I saw that Tic-Tac was still standing beside the police car, but he was alone now. He was smoking, feverishly. I left my bike where it was and went over to him.

‘Tic-tac,’ I said. ‘What the hell’s going on in there?’

Tic-tac was normally a big man, almost broader than he was tall. But it was like someone had punctured him. He was slouching forwards, struggling to keep himself upright.

The janitor lifted his head, looked at me and said: ‘I’m not allowed to say anything.’ He nodded towards the police officer.

‘For fuck’s sake, Tic-Tac.’

He took another draw on his cigarette, then dropped it to the ground, crushed it hard underfoot, even though it had landed in a puddle. He looked at me again. And I could tell that whatever he’d seen in there had made a big impression. Tic-Tac was in shock. His hands were shaking. It wasn’t so unusual for him to have the shakes – that’s why we called him Tic-Tac, after all. The muscles in his face sometimes locked, causing spasms.

I tried to give my voice some warmth.

‘Everyone’s wondering, Tic-Tac. Who’s lying in there?’

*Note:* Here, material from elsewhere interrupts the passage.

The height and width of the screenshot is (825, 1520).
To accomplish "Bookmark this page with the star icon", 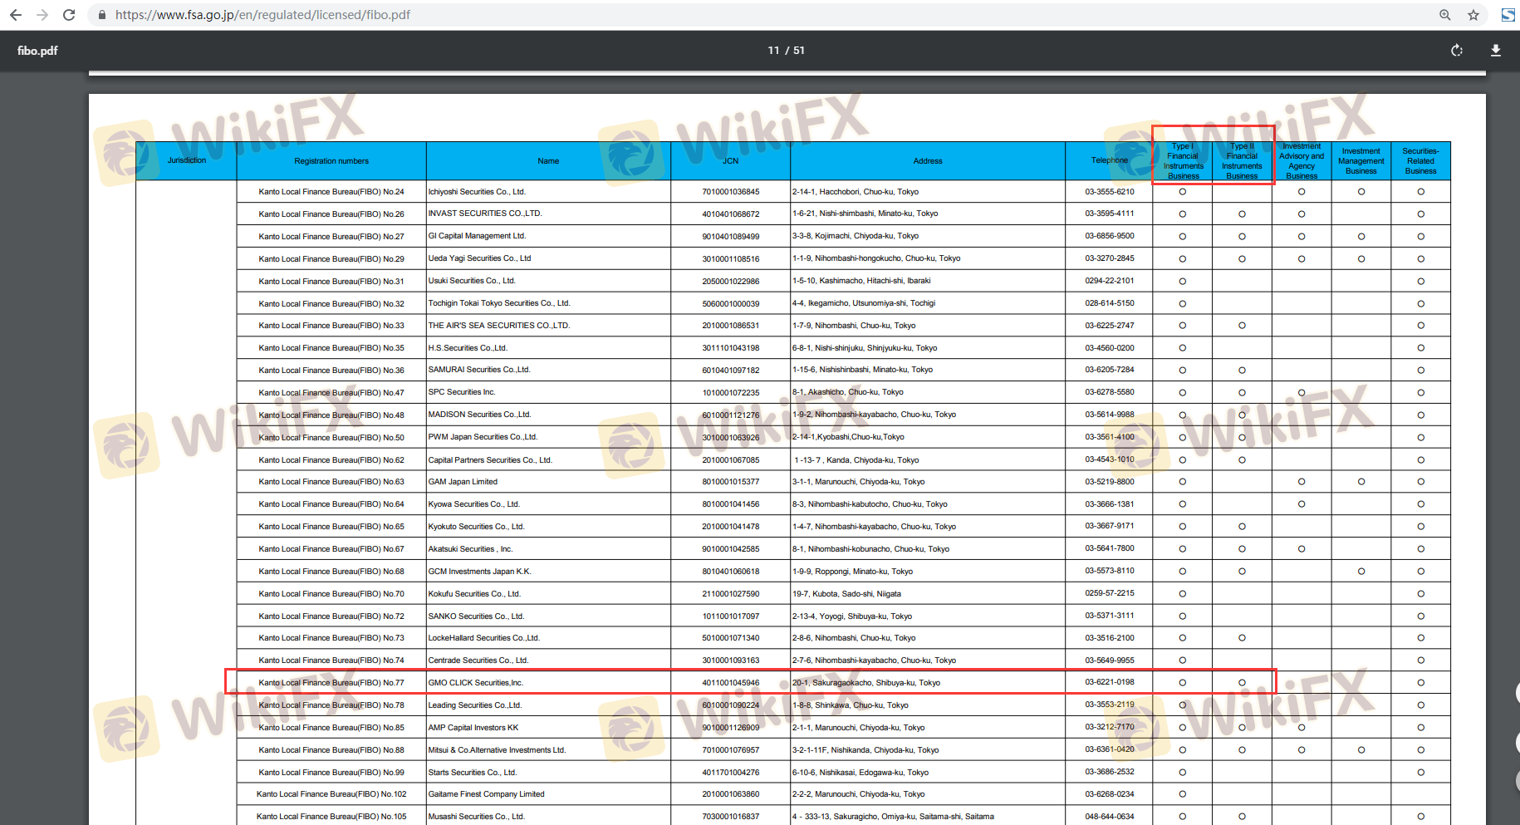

He fumbled in his inner pocket for his tobacco. Started to roll another cigarette, but his fingers wouldn’t stop shaking.

‘I only saw Johannes,’ he said in a guarded voice.

‘Johannes?’

Tic-Tac hushed me and gave me a hard look. I didn’t understand. So Mari wasn’t dead after all?

Johannes Eklund was the vocalist in the band. Without a doubt the biggest star of the show. I took a step closer to Tic-Tac and waited for him to tell me more.

‘He was lying on the stairs up to the first floor.’

Tic-Tac tried to control another spasm in his face.

‘There was... a lot of blood everywhere. Don’t know where they found the girl.’

The girl.

I stood there with my mouth open.

There were two dead people in there.

Johannes.

And a girl.

I looked around. Suddenly it felt like everyone was staring at me.

I couldn’t stay there any longer, so I just started to walk, quickly, and soon I was running towards the car park and out onto the pavement; I ran as fast as I could – all I could hear was the rain and my shallow breathing, the sound of the raindrops whipping my face. Eventually I was running so fast that I suddenly fell forwards; I only just had time to put out my hands. I slid along the asphalt. Scraped up my skin. Lay there, gasping for breath, then I began to scream as well.